The Phantom incorporated all the features necessary for carrier-basing: strong landing gear, folding wings, catapult/holdback hooks, and the tail hook. It was armed with four .50 caliber machine guns. One squadron operated it briefly, including carrier qualification, but the FD lacked range, cockpit pressurization (necessary for comfortable operation at the altitudes jet airplanes operated most efficiently), and an ejection seat. This required a bigger, heavier airplane requiring a more powerful engine.

So Westinghouse scaled up the 19-inch diameter engine to 24 inches for more thrust.  It was subsequently designated the J34. It powered the McDonnell F2D Banshee and the Douglas F3D Skyknight (which necessitated the change of the McDonnell designation from D to H; the original Phantom became the FH and the Banshee, F2H). And also the Vought F7U-1 Cutlass, with the addition of a government-furnished afterburner that was subsequently provided by Westinghouse.

The Navy needed still bigger, more capable jet fighters so it held a competition for an even more powerful engine. Picking Westinghouse to scale its engine up again as the J40 must have seemed like a no-brainer. Originally, the J40-WE-6 was to power the A3D Skywarrior and the J40-WE-8, which was essentially the -6 with a Westinghouse-developed afterburner added, was to provide the thrust for the Douglas F4D Skyray, the McDonnell F3H Demon, and the Grumman F10F Jaguar. See Paul Christiansen's comment below for the subsequent changes in dash number.
For much, much more on the J40 program, see Paul Christiansen's excellent monograph:
It's available on Amazon.

 Fair warning: it's detailed, technical, and comprehensive even by my standards, a blow-by-blow description of the engine and its development. There is relatively limited discussion of the airplanes it powered and the difficulties it caused in their development. For that however, you can read my much less detailed and technical books, Naval Air Superiority and Strike from the Sea.

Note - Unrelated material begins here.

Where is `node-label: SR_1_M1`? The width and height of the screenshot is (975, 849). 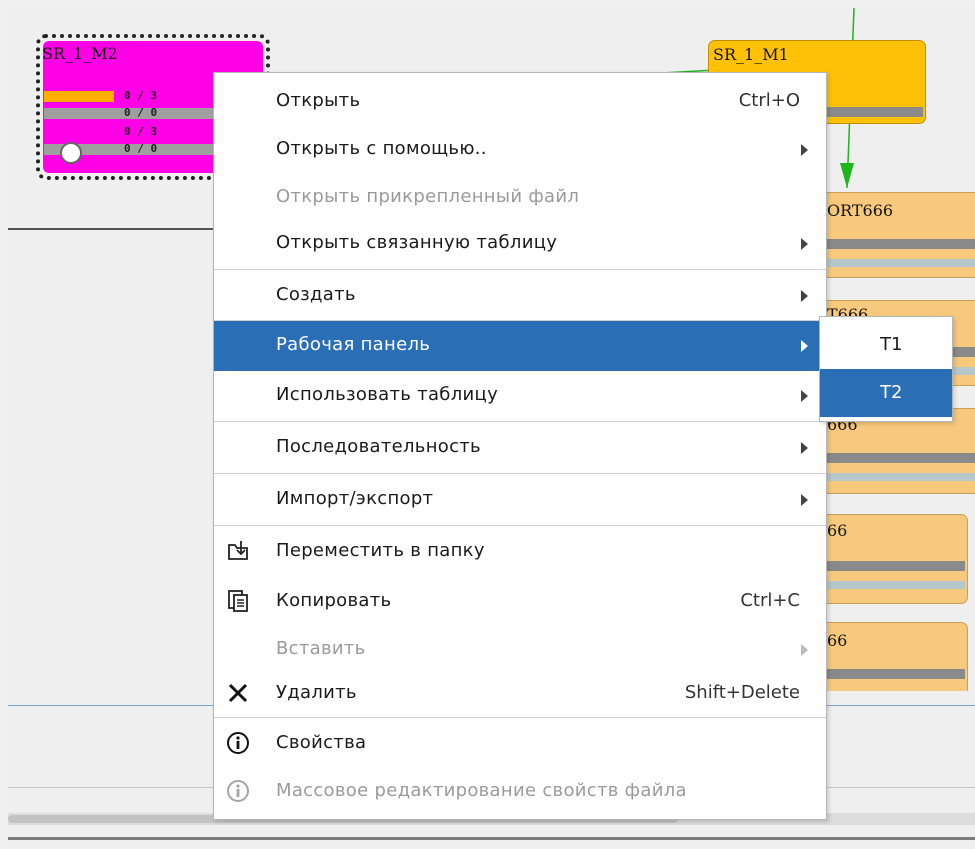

Unfortunately, Westinghouse, which had been so successful up until then, failed miserably with the new engine as well as the electronic fuel control for the engine and afterburners. Development problems delayed the availability of the Navy's new fighters and long-range jet bomber, first by putting Westinghouse well being behind schedule on deliveries of engines for flight test and then by it not being able to qualify the engine for production at the necessary thrust, requiring Douglas and McDonnell to substitute other engines for the J40.

Westinghouse was not fully responsible for the Cutlass program problems. Vought was in part at fault for the cancellation of F7U-1 production because it wound up significantly overweight; however, availability of a satisfactory afterburner for the proven J34 contributed to program delays and a lack of enthusiasm for the airplane. Vought and the Navy attempted to address the weight problem with the J46 that was based on the J34 and developed concurrently with the J40. It was almost as disappointing but the F7U-3 was produced and deployed, albeit with a J46 of lower thrust and higher fuel consumption than planned, insuring that the F7U-3 Cutlass would forever be known as "gutless" and be replaced by other fighters as soon as possible.

Although production and support of the J34 continued, Westinghouse eventually exited the aircraft engine business.

Where did Westinghouse go wrong? One theory is the early successes did not result in a problem-solving culture within the engine division. Another is that the company did not continue to invest in technology and innovation like P&W and General Electric did. For example, to improve compression ratio for better thrust to weight and lower specific fuel consumption without incurring compressor stalls, P&W developed the two-spool engine and General Electric, the variable inlet guide vane concept. Westinghouse just kept scaling up the basic design, which eventually proved inadequate to the task.